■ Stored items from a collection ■

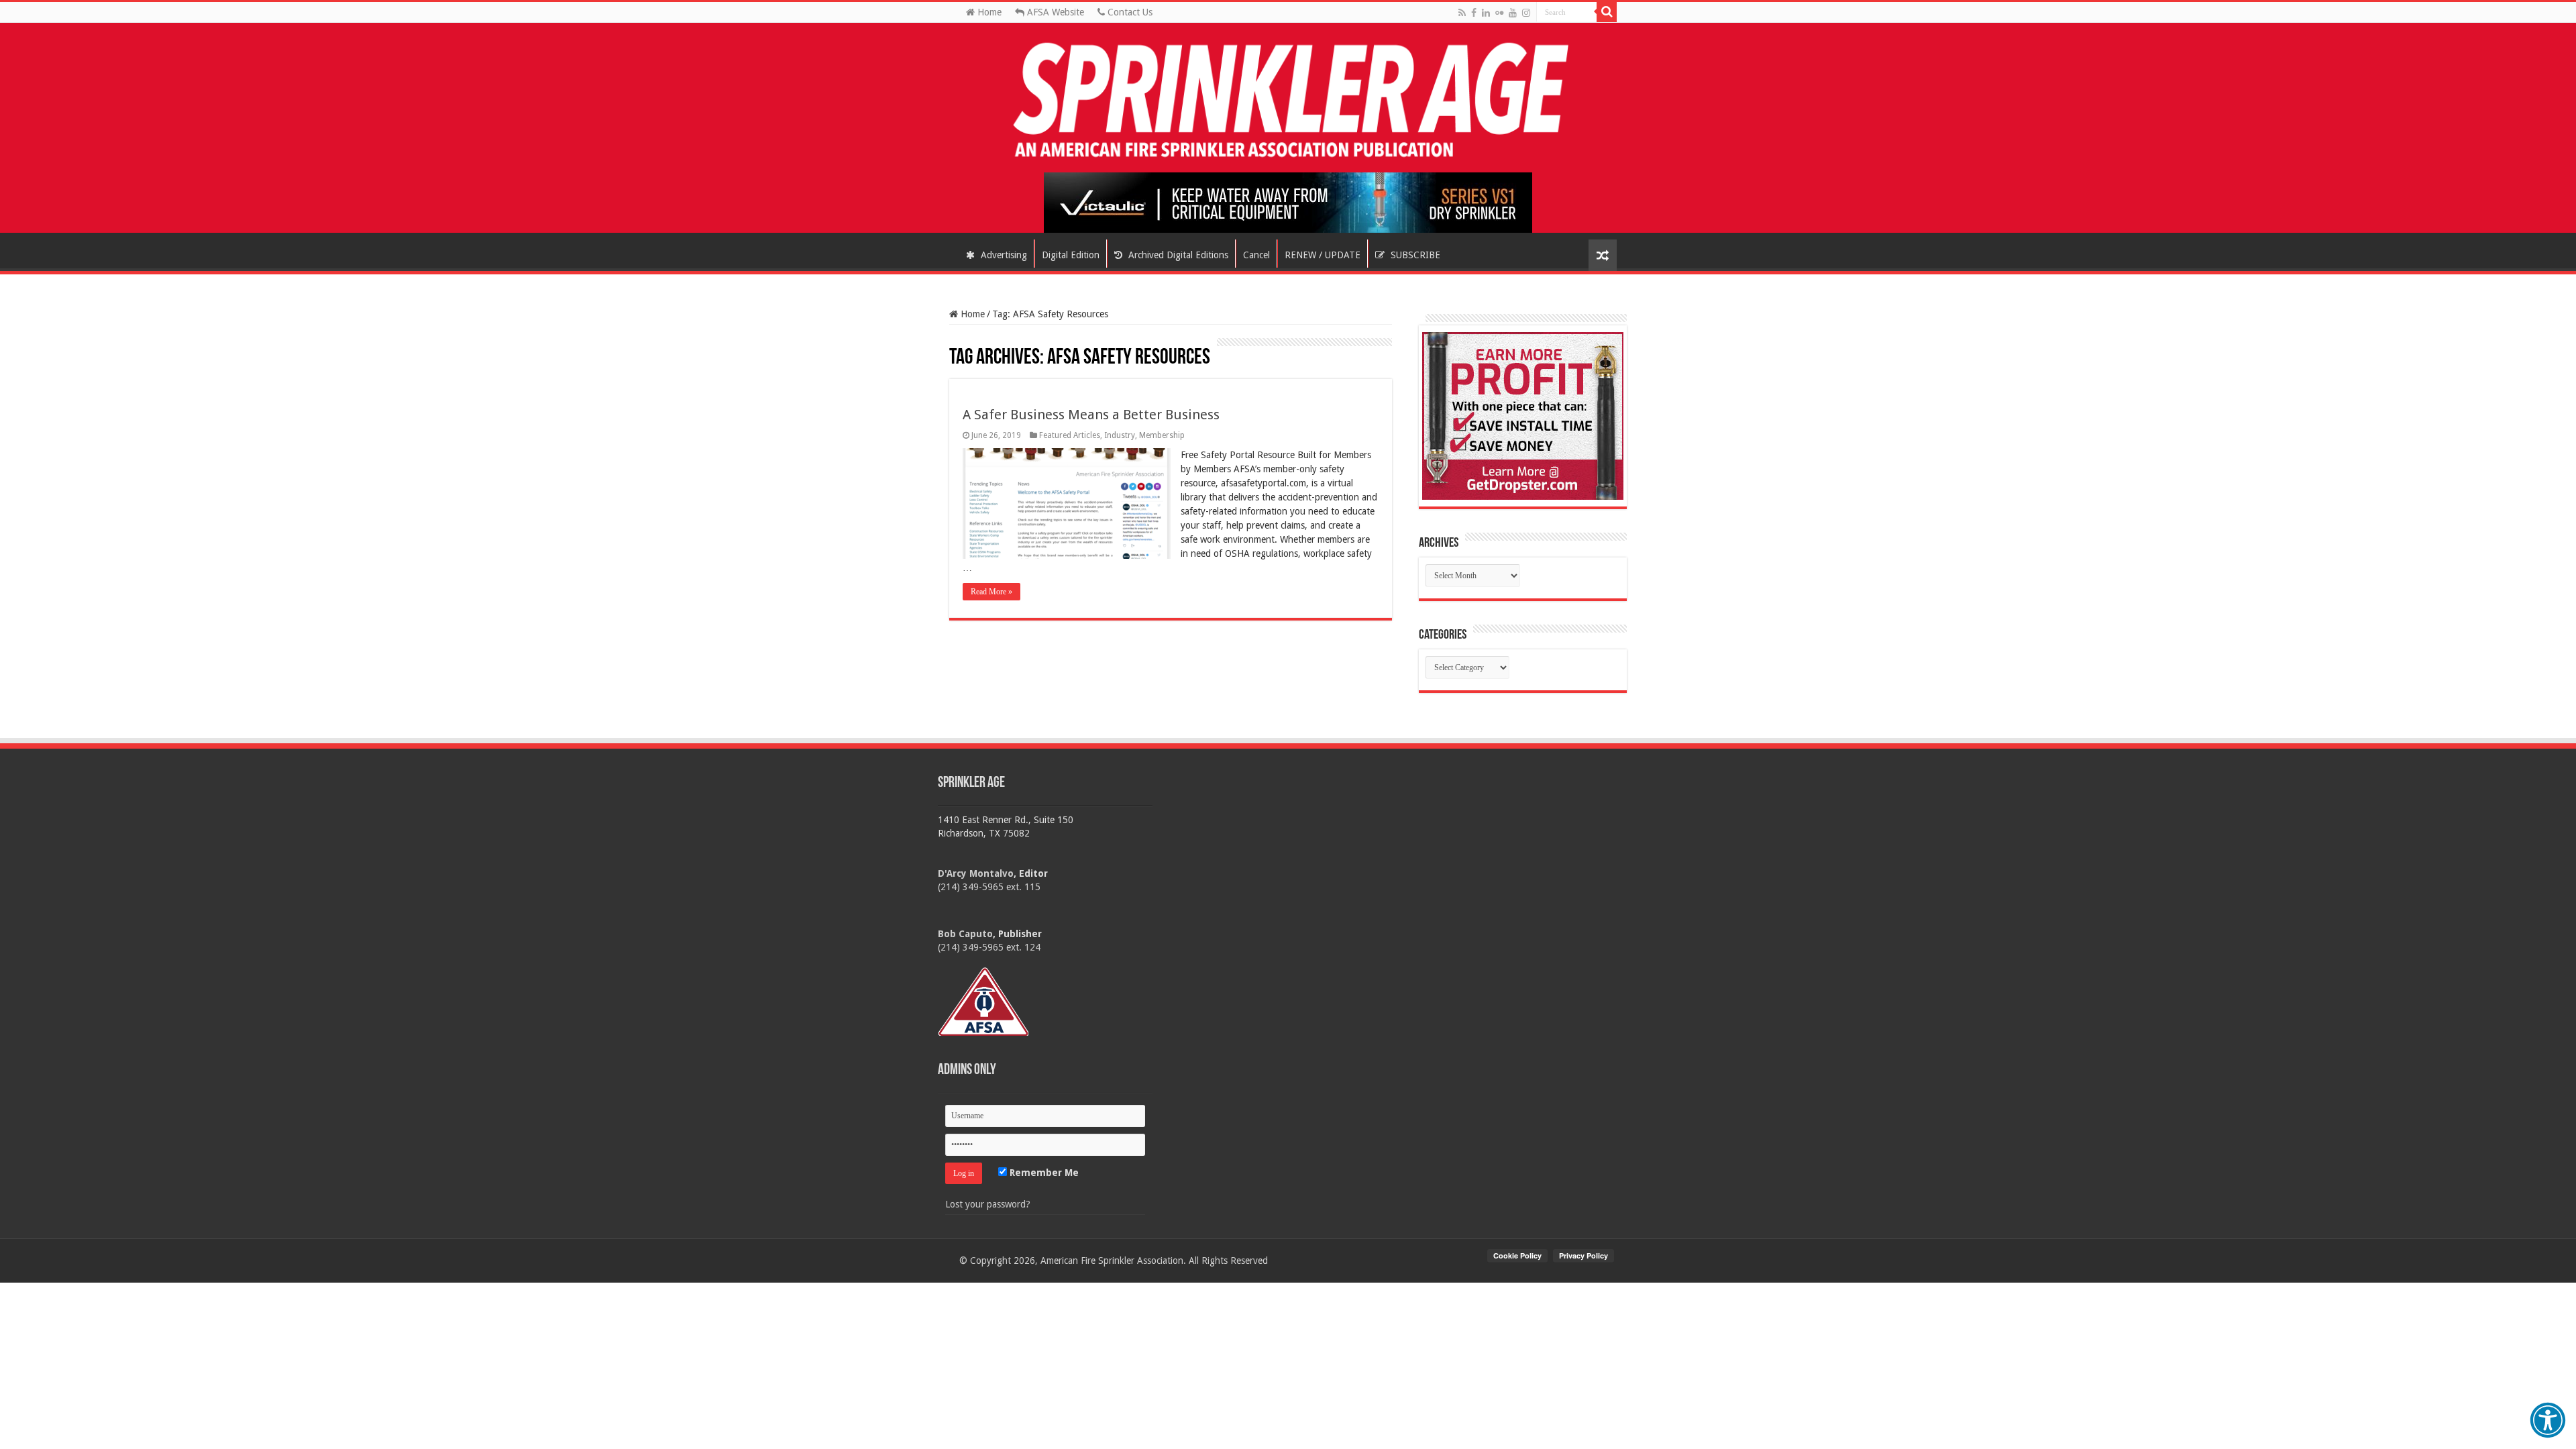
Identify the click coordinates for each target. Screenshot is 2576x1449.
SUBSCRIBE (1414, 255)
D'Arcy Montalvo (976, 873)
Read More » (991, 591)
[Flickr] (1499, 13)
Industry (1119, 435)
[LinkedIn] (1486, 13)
==
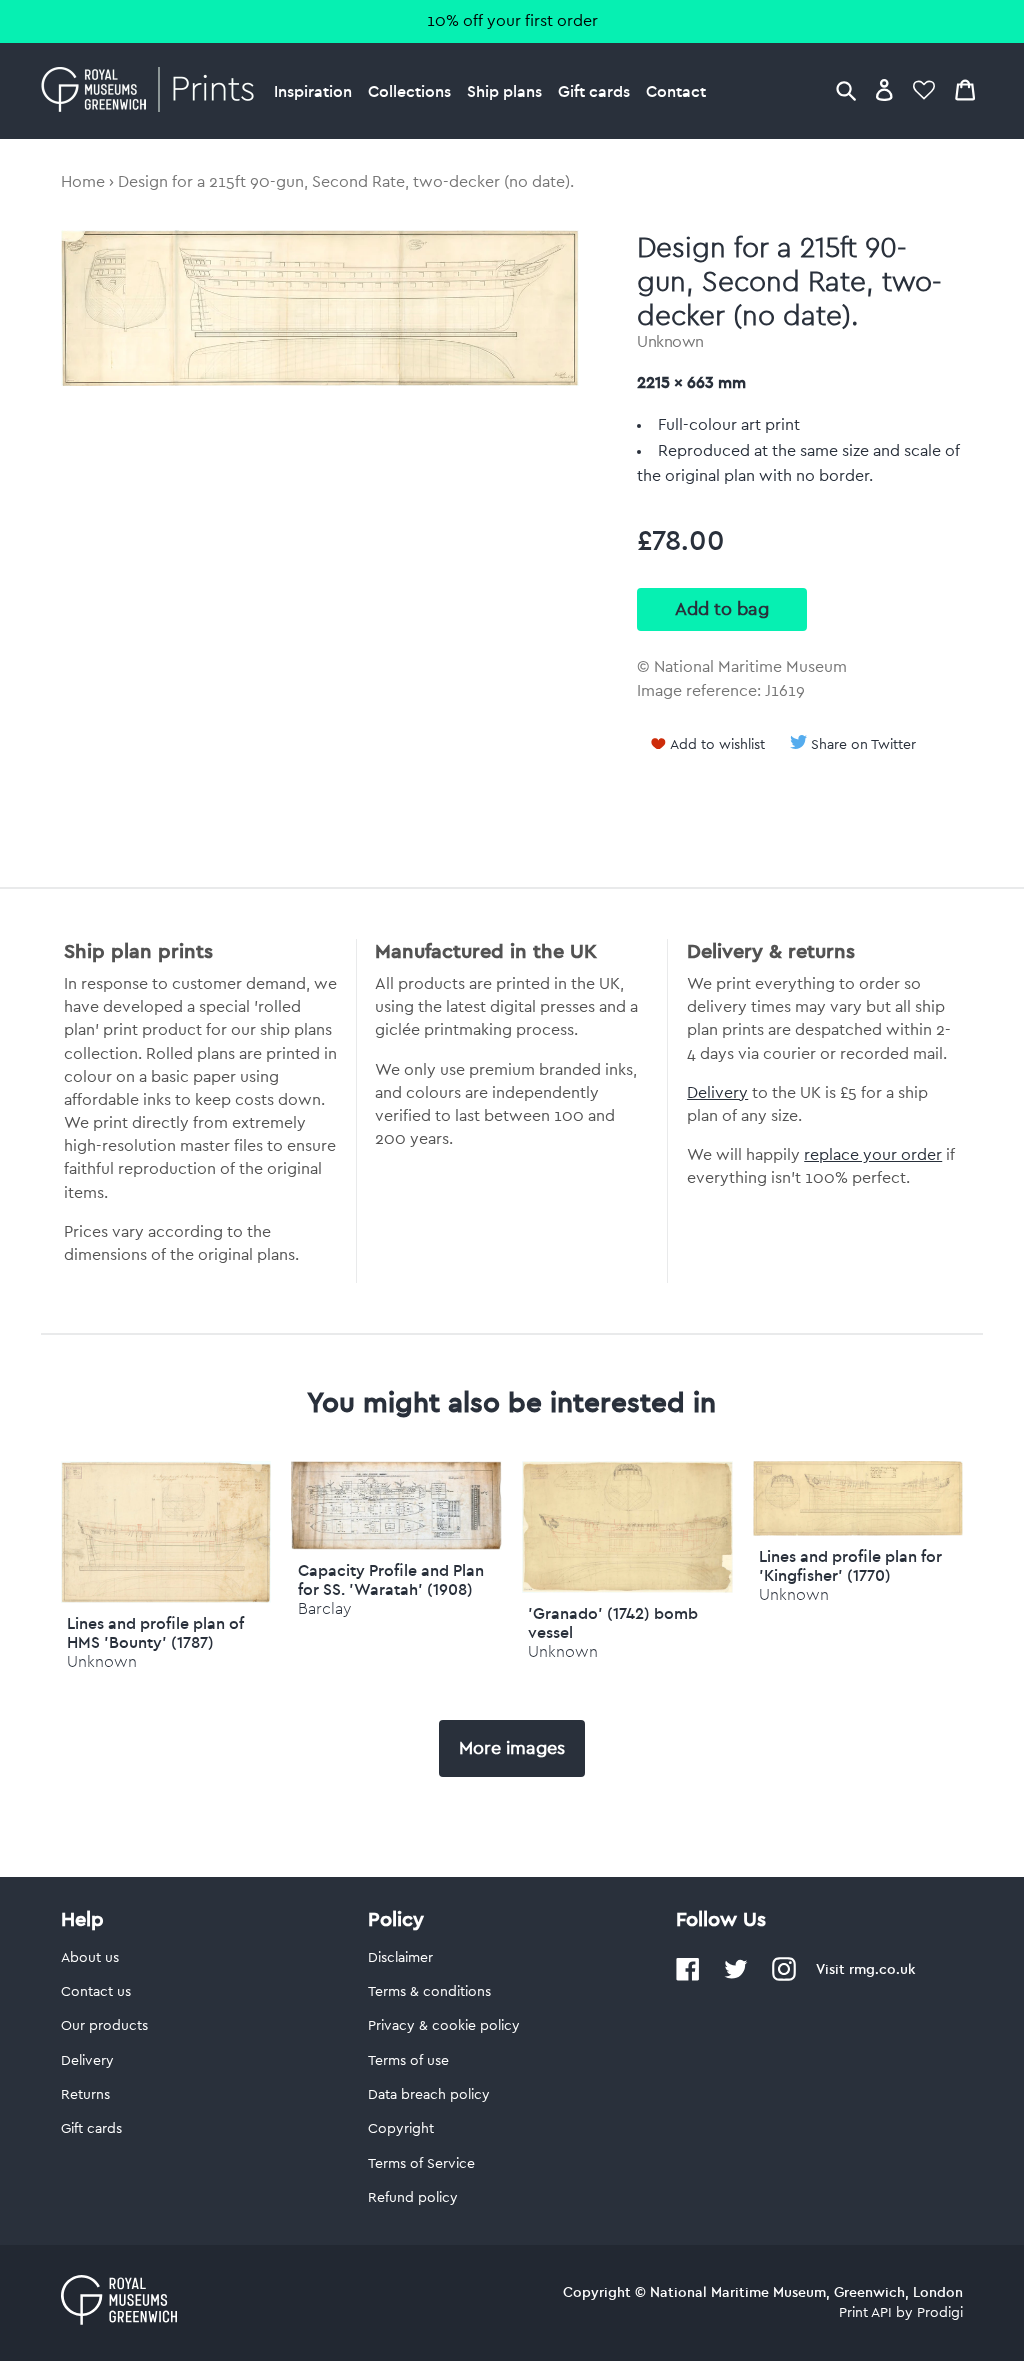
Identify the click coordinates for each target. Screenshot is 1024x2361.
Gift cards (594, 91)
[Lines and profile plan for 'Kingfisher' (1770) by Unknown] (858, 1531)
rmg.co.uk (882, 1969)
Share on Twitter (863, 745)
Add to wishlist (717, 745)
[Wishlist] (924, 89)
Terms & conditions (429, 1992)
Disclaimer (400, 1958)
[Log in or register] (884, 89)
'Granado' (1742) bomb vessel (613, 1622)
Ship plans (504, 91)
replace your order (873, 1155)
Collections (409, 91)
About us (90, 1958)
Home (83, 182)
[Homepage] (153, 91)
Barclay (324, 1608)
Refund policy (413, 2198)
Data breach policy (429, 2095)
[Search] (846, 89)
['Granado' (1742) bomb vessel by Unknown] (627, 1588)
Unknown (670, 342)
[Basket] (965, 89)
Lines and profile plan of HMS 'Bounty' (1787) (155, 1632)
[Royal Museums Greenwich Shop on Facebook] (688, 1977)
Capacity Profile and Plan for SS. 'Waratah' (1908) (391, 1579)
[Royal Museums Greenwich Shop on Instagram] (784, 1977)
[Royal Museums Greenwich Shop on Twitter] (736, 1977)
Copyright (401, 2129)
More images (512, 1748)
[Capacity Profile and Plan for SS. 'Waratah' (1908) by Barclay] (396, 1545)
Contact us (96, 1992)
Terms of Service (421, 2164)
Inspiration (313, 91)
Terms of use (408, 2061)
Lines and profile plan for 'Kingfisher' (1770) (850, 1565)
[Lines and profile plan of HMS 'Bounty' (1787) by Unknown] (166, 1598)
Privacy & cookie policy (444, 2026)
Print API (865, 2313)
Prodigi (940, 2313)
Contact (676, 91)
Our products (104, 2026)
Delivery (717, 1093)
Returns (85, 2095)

■ What is required ■
From the entries above, give again exactly the lines running from the line with "[Wishlist] (924, 89)" to the line with "Refund policy (413, 2198)"; include both of those lines.

■ Response for this exercise ■
[Wishlist] (924, 89)
Terms & conditions (429, 1992)
Disclaimer (400, 1958)
[Log in or register] (884, 89)
'Granado' (1742) bomb vessel (613, 1622)
Ship plans (504, 91)
replace your order (873, 1155)
Collections (409, 91)
About us (90, 1958)
Home (83, 182)
[Homepage] (153, 91)
Barclay (324, 1608)
Refund policy (413, 2198)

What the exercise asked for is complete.